§ **INFORMATION SHOWN**
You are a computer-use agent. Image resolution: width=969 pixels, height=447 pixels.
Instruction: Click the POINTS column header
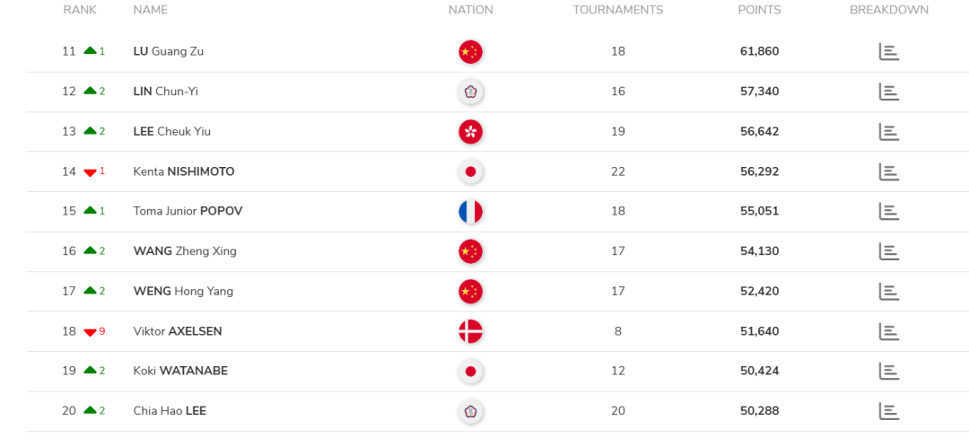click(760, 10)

==

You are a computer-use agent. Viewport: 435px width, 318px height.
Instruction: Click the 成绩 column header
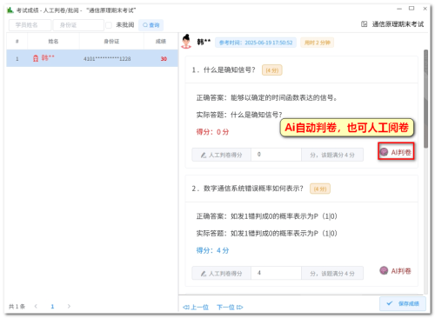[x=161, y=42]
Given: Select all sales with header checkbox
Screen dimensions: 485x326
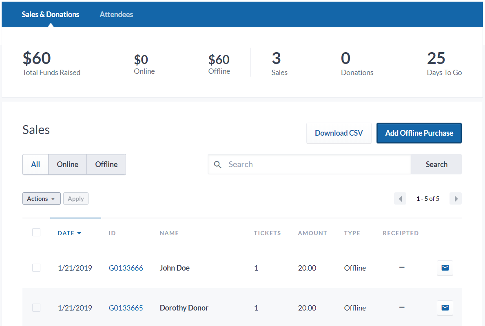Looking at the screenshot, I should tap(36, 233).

§ **TASK DETAILS**
Search the records for the string "width" and return every line in which it occurs.

§ **WRITTEN SOLUTION**
You are a computer-use agent. Image resolution: width=969 pixels, height=447 pixels.
You are a computer-use agent. Viewport: 435px width, 318px height.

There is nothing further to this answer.